Historia




El Castillo de Cuzcurrita destaca como la arquitectura más significativa de entre todos los dominios del Señorío de Cuzcurrita, una construcción propia de la Rioja Alta.

Hasta llegar a su actual propietario, el Castillo ha formado parte de las posesiones de diversos señores y nobles: desde 1464 con Sancho de Rojas pasando por Hernando de Santo Domingo, Pedro Suárez de Figueroa, don Bernardino y el Marqués de Lazán en 1856.
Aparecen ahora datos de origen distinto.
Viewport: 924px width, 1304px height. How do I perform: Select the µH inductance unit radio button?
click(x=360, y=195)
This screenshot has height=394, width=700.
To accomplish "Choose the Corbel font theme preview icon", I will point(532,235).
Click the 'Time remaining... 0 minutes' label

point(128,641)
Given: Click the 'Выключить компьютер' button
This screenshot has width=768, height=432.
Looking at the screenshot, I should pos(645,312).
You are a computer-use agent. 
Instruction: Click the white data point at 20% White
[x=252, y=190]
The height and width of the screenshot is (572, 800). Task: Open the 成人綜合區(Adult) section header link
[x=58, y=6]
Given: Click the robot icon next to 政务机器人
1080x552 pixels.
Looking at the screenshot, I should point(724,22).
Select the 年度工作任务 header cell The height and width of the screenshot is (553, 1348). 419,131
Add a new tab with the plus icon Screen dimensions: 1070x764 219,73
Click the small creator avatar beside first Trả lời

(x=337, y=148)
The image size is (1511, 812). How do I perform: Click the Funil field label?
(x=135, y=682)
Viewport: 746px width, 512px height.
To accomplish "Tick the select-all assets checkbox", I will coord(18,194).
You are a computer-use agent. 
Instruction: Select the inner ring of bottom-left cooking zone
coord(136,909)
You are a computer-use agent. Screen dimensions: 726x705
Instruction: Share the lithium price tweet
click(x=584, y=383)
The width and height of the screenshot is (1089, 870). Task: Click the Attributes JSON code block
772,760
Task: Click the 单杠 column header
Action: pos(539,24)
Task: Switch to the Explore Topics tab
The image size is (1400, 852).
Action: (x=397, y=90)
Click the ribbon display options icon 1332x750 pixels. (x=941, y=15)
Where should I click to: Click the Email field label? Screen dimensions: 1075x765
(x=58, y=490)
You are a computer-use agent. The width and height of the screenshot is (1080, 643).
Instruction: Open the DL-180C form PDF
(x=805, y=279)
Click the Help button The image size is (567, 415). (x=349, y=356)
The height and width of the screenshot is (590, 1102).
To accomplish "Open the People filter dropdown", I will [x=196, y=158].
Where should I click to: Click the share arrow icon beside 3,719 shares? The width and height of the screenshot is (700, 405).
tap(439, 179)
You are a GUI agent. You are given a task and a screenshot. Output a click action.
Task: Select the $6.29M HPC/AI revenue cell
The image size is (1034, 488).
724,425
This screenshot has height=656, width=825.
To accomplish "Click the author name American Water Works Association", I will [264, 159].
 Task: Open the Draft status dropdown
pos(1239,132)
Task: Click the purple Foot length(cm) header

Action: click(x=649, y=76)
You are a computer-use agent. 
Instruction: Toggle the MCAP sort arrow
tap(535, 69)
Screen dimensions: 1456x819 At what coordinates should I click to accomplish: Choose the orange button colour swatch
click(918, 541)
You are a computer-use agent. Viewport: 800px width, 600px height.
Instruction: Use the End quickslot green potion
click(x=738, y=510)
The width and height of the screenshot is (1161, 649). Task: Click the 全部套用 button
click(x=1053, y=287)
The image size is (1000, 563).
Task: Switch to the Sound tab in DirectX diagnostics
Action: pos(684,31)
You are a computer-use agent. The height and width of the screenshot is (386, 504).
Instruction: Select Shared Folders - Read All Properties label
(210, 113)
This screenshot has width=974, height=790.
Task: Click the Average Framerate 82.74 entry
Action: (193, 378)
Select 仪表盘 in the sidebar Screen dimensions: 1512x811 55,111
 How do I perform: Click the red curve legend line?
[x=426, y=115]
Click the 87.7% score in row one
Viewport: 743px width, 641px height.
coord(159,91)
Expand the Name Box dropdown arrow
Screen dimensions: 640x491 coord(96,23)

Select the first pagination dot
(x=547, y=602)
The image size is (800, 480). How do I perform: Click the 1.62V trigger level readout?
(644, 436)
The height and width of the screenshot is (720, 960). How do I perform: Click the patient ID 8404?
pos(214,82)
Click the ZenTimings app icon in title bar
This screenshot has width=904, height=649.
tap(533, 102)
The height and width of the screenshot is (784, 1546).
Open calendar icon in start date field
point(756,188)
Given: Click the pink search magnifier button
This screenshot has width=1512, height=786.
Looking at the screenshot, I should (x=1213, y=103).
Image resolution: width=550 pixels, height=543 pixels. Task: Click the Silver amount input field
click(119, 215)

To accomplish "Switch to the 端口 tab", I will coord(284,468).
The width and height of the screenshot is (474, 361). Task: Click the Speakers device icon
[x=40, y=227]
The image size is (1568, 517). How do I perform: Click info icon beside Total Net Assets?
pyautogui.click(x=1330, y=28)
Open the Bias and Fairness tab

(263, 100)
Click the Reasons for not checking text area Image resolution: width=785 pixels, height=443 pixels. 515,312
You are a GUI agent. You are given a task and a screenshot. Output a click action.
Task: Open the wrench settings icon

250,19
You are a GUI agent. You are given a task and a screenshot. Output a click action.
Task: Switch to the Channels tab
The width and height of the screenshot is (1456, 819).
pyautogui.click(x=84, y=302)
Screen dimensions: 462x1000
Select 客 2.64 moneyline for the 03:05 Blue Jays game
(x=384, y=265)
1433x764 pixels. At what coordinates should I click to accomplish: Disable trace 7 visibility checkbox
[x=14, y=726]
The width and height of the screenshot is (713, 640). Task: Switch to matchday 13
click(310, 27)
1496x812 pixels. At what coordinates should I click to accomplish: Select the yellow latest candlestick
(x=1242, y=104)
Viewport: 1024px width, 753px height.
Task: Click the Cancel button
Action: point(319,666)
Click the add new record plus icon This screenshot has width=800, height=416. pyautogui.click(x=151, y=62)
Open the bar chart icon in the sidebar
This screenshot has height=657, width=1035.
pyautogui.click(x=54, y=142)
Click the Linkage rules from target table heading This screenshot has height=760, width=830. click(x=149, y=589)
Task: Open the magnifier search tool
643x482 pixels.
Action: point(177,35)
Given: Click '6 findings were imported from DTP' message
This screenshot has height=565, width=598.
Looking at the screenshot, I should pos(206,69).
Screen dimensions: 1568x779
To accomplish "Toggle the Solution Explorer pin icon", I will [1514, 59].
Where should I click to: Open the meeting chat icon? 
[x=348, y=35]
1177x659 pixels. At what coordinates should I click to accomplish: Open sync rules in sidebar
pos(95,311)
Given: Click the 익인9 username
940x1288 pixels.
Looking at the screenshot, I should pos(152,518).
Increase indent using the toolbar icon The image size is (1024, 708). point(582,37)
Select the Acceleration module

Heredado, conseguido o comprado, el Castillo pasó a manos de la familia Sáinz de Incháustegui, Condes de Alacha, que lo tuvieron en propiedad desde 1945 y que fueron pioneros en las tareas de restauración y el mantenimiento del mismo.

Desde 1999, el Castillo de Cuzcurrita y sus propiedades pertenecen a Bergé y Cía. Desde el principio, los nuevos propietarios iniciaron una remodelación integral del mismo que permitirá que su arquitectura perdure durante siglos.

La reforma no fue sólo estética, también se renovaron las instalaciones de la Bodega, mejorando y modernizando las técnicas de elaboración, y que en la actualidad permiten que nuestro vino se elabore en las condiciones óptimas que su calidad precisa.

El Castillo domina los viñedos propios que producen nuestros vinos, proporcionándoles Historia.